===== Document section

# Who wants to earn £30 it means placing a bet (win win situation)



## Kev_mk3 (Sep 10, 2007)

Basically a friend invited me to Betfair and gave me a code. Once i joined up using the code he gave me from the email sent to my email i deposit £30 into my account.

Once the money is in my account i place the complete £30 on a team (it has to be the £30 totally!!!) Betting odds must be over be over the 1.2 criteria tho

Then the Fun


If your team *WINS *- you get your *£30* + *your winnings* + *£30* off Betfair!!! so your doubling your money asap!! (**£30 off bet fair takes 48hrs to credit your account**)

If your team *LOSES *- You lose your money, make nothing *BUT **Betfair GIVE YOU £30* so you break even!! (this takes 48hrs to credit your account tho)!!

I did it the other day and won and came out with £90 for 10minutes work  It takes 48hrs to remove the money tho that is the only downside!!

So far me and my mate have made near £300 between us in 3 days! Half my work colleges have joined and made a a fair bit of cash between them and also a few people off another forum im on have made some funds for new car parts  :thumb:

So if you want the code pm me and pm me your email address to send the link and code to!

==========

*Exercise instructions:*
• A. In the forum post about the Betfair offer, rewrite the passage starting at "Basically a friend" and ending at "the only downside!!", changing "48hrs" to "48 hours".
• B. Shorten the paragraph of the Betfair forum post that begins "Basically a friend invited me", keeping its main facts.
• C. Write what could come next in the Betfair forum post, picking up after its final sentence.
The data that comes next is separate material.

===== Data lines

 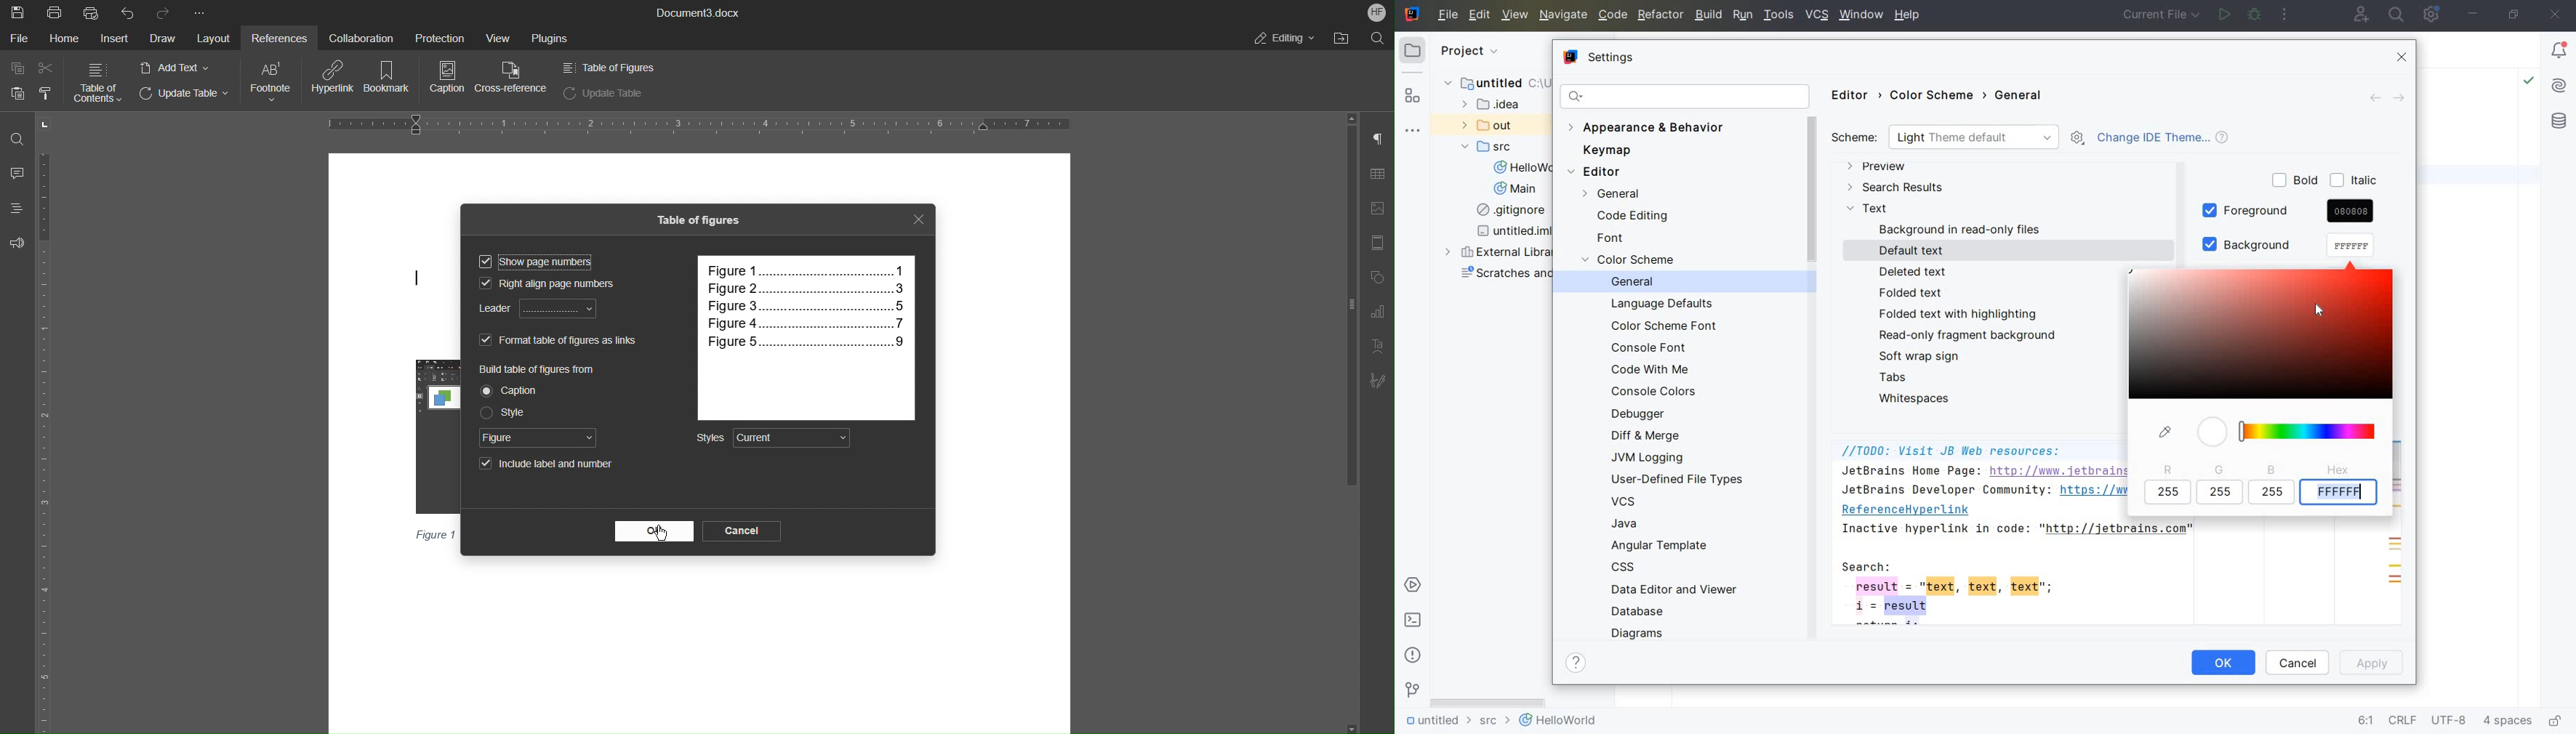 What do you see at coordinates (390, 78) in the screenshot?
I see `Bookmark` at bounding box center [390, 78].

==========

*Per-task answers:*
• A.
Basically a friend invited me to Betfair and gave me a code. Once i joined up using the code he gave me from the email sent to my email i deposit £30 into my account.

Once the money is in my account i place the complete £30 on a team (it has to be the £30 totally!!!) Betting odds must be over be over the 1.2 criteria tho

Then the Fun


If your team *WINS *- you get your *£30* + *your winnings* + *£30* off Betfair!!! so your doubling your money asap!! (**£30 off bet fair takes 48 hours to credit your account**)

If your team *LOSES *- You lose your money, make nothing *BUT **Betfair GIVE YOU £30* so you break even!! (this takes 48 hours to credit your account tho)!!

I did it the other day and won and came out with £90 for 10minutes work  It takes 48 hours to remove the money tho that is the only downside!!

• B. A friend sent me a Betfair code by email. After joining with that code, I deposited £30 into my account.

• C.
There is no catches you can take the money out when ever you want 

Please im being 100% honest and wouldn't put this up if it didnt work at all. If there's away to get free money i like to pass it on as we could all do with it!!!

Kev


----------



## m4rkie23 (May 19, 2009)

You cant withdraw Betfairs £30 though can you? That's how this system used to work.


----------



## Kev_mk3 (Sep 10, 2007)

yes you can  you can withdraw all of it when once its in your account INC the free £30


----------



## sirGonGon (May 28, 2010)

good stuff, pm coming your way.


----------



## Kev_mk3 (Sep 10, 2007)

ive just put the free £30 on Brazil to win the world cup and if they do i get £78 + my £30 back


----------



## m4rkie23 (May 19, 2009)

Interested to see if this works. Thanks. Could you PM me the details.


----------



## Kev_mk3 (Sep 10, 2007)

m4rkie23 said:


> Interested to see if this works. Thanks. Could you PM me the details.


pm me your email address ill send it all over chap :thumb:


----------



## BAXRY (Aug 11, 2009)

pretty sure you cant withdraw free bets from accounts


----------



## Kev_mk3 (Sep 10, 2007)

Baz225 said:


> pretty sure you cant withdraw free bets from accounts


can on this ive done it and so has everyone else


----------



## Solvent Sid (Jul 20, 2009)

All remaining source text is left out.